> [SUPPLIED DATA]
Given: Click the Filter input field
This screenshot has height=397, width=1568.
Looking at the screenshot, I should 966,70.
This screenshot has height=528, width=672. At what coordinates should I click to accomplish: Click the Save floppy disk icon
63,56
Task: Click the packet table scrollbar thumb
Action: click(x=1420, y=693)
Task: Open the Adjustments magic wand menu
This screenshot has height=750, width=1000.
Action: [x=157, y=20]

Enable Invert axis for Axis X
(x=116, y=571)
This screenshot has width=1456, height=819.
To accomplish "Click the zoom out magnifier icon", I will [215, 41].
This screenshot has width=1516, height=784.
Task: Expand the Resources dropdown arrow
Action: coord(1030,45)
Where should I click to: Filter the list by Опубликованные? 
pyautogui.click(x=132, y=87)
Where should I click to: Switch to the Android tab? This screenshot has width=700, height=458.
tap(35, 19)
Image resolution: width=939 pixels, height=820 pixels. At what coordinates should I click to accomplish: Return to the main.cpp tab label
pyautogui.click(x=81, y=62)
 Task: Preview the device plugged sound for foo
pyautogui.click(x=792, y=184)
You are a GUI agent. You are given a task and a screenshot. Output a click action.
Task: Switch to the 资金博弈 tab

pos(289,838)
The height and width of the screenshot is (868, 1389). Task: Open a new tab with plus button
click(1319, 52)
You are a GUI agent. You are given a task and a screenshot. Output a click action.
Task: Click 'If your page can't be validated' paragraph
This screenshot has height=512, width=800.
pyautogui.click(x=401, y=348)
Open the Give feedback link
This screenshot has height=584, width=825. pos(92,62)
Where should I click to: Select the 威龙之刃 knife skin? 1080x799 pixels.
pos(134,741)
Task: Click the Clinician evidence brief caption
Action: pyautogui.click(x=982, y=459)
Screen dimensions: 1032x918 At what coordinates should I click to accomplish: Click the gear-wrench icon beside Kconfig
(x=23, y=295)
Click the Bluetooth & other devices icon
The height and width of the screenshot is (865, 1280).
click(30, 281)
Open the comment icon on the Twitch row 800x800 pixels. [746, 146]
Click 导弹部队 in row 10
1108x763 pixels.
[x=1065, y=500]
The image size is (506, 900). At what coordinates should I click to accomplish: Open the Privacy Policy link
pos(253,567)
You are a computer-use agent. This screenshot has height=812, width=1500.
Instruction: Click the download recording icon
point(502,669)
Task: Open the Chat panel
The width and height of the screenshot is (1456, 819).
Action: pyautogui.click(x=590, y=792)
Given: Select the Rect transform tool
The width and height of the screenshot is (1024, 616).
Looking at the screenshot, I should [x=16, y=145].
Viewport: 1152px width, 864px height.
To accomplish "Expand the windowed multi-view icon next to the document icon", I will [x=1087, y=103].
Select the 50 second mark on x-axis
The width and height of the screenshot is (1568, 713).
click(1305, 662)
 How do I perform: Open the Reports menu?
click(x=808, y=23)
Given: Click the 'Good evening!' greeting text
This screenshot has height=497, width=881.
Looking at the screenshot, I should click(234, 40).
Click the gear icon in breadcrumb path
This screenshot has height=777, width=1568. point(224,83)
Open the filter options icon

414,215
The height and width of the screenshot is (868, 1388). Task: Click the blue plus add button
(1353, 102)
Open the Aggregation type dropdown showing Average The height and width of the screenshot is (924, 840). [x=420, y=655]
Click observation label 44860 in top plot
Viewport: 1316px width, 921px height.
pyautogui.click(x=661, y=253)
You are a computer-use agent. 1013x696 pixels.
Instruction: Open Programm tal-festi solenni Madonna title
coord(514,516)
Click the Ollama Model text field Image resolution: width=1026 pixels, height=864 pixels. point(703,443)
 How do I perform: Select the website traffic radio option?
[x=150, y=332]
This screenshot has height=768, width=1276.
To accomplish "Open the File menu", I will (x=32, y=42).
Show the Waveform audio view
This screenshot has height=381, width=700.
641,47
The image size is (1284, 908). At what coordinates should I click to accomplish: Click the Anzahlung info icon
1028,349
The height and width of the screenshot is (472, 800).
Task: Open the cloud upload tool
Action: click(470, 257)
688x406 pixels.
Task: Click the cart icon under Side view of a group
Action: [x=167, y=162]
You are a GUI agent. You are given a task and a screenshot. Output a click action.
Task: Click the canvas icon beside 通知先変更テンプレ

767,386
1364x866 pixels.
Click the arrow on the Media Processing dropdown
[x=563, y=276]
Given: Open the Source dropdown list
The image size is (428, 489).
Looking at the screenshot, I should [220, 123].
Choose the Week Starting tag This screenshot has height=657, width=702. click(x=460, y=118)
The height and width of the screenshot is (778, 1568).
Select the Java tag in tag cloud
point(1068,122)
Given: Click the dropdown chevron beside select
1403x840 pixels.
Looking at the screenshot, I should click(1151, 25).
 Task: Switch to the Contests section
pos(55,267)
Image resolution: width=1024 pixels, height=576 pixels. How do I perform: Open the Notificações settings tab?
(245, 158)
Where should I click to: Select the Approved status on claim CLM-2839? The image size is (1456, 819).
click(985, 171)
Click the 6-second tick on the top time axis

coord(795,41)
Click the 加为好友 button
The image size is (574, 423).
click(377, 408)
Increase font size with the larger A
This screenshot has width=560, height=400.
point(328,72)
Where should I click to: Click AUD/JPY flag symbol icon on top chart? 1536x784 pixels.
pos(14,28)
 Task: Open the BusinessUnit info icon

> [EXERCISE] Reproduce every line of the data above verbatim, in the same order.

> [EXERCISE ANSWER]
Given: Click the Filter input field
This screenshot has height=397, width=1568.
Looking at the screenshot, I should 966,70.
This screenshot has height=528, width=672. At what coordinates should I click to accomplish: Click the Save floppy disk icon
63,56
Task: Click the packet table scrollbar thumb
Action: click(x=1420, y=693)
Task: Open the Adjustments magic wand menu
This screenshot has height=750, width=1000.
Action: [x=157, y=20]

Enable Invert axis for Axis X
(x=116, y=571)
This screenshot has width=1456, height=819.
To accomplish "Click the zoom out magnifier icon", I will [215, 41].
This screenshot has width=1516, height=784.
Task: Expand the Resources dropdown arrow
Action: coord(1030,45)
Where should I click to: Filter the list by Опубликованные? 
pyautogui.click(x=132, y=87)
Where should I click to: Switch to the Android tab? This screenshot has width=700, height=458.
tap(35, 19)
Image resolution: width=939 pixels, height=820 pixels. At what coordinates should I click to accomplish: Return to the main.cpp tab label
pyautogui.click(x=81, y=62)
 Task: Preview the device plugged sound for foo
pyautogui.click(x=792, y=184)
You are a GUI agent. You are given a task and a screenshot. Output a click action.
Task: Switch to the 资金博弈 tab

pos(289,838)
The height and width of the screenshot is (868, 1389). Task: Open a new tab with plus button
click(1319, 52)
You are a GUI agent. You are given a task and a screenshot. Output a click action.
Task: Click 'If your page can't be validated' paragraph
This screenshot has height=512, width=800.
pyautogui.click(x=401, y=348)
Open the Give feedback link
This screenshot has height=584, width=825. pos(92,62)
Where should I click to: Select the 威龙之刃 knife skin? 1080x799 pixels.
pos(134,741)
Task: Click the Clinician evidence brief caption
Action: pyautogui.click(x=982, y=459)
Screen dimensions: 1032x918 At what coordinates should I click to accomplish: Click the gear-wrench icon beside Kconfig
(x=23, y=295)
Click the Bluetooth & other devices icon
The height and width of the screenshot is (865, 1280).
click(30, 281)
Open the comment icon on the Twitch row 800x800 pixels. [746, 146]
Click 导弹部队 in row 10
1108x763 pixels.
[x=1065, y=500]
The image size is (506, 900). At what coordinates should I click to accomplish: Open the Privacy Policy link
pos(253,567)
You are a computer-use agent. This screenshot has height=812, width=1500.
Instruction: Click the download recording icon
point(502,669)
Task: Open the Chat panel
The width and height of the screenshot is (1456, 819).
Action: pyautogui.click(x=590, y=792)
Given: Select the Rect transform tool
The width and height of the screenshot is (1024, 616).
Looking at the screenshot, I should [x=16, y=145].
Viewport: 1152px width, 864px height.
To accomplish "Expand the windowed multi-view icon next to the document icon", I will [x=1087, y=103].
Select the 50 second mark on x-axis
The width and height of the screenshot is (1568, 713).
click(1305, 662)
 How do I perform: Open the Reports menu?
click(x=808, y=23)
Given: Click the 'Good evening!' greeting text
This screenshot has height=497, width=881.
Looking at the screenshot, I should click(234, 40).
Click the gear icon in breadcrumb path
This screenshot has height=777, width=1568. point(224,83)
Open the filter options icon

414,215
The height and width of the screenshot is (868, 1388). Task: Click the blue plus add button
(1353, 102)
Open the Aggregation type dropdown showing Average The height and width of the screenshot is (924, 840). [x=420, y=655]
Click observation label 44860 in top plot
Viewport: 1316px width, 921px height.
pyautogui.click(x=661, y=253)
You are a computer-use agent. 1013x696 pixels.
Instruction: Open Programm tal-festi solenni Madonna title
coord(514,516)
Click the Ollama Model text field Image resolution: width=1026 pixels, height=864 pixels. point(703,443)
 How do I perform: Select the website traffic radio option?
[x=150, y=332]
This screenshot has height=768, width=1276.
To accomplish "Open the File menu", I will (x=32, y=42).
Show the Waveform audio view
This screenshot has height=381, width=700.
641,47
The image size is (1284, 908). At what coordinates should I click to accomplish: Click the Anzahlung info icon
1028,349
The height and width of the screenshot is (472, 800).
Task: Open the cloud upload tool
Action: click(470, 257)
688x406 pixels.
Task: Click the cart icon under Side view of a group
Action: [x=167, y=162]
You are a GUI agent. You are given a task and a screenshot. Output a click action.
Task: Click the canvas icon beside 通知先変更テンプレ

767,386
1364x866 pixels.
Click the arrow on the Media Processing dropdown
[x=563, y=276]
Given: Open the Source dropdown list
The image size is (428, 489).
Looking at the screenshot, I should [220, 123].
Choose the Week Starting tag This screenshot has height=657, width=702. click(x=460, y=118)
The height and width of the screenshot is (778, 1568).
Select the Java tag in tag cloud
point(1068,122)
Given: Click the dropdown chevron beside select
1403x840 pixels.
Looking at the screenshot, I should click(1151, 25).
 Task: Switch to the Contests section
pos(55,267)
Image resolution: width=1024 pixels, height=576 pixels. How do I perform: Open the Notificações settings tab?
(245, 158)
Where should I click to: Select the Approved status on claim CLM-2839? The image size is (1456, 819).
click(985, 171)
Click the 6-second tick on the top time axis

coord(795,41)
Click the 加为好友 button
The image size is (574, 423).
click(377, 408)
Increase font size with the larger A
This screenshot has width=560, height=400.
point(328,72)
Where should I click to: Click AUD/JPY flag symbol icon on top chart? 1536x784 pixels.
pos(14,28)
 Task: Open the BusinessUnit info icon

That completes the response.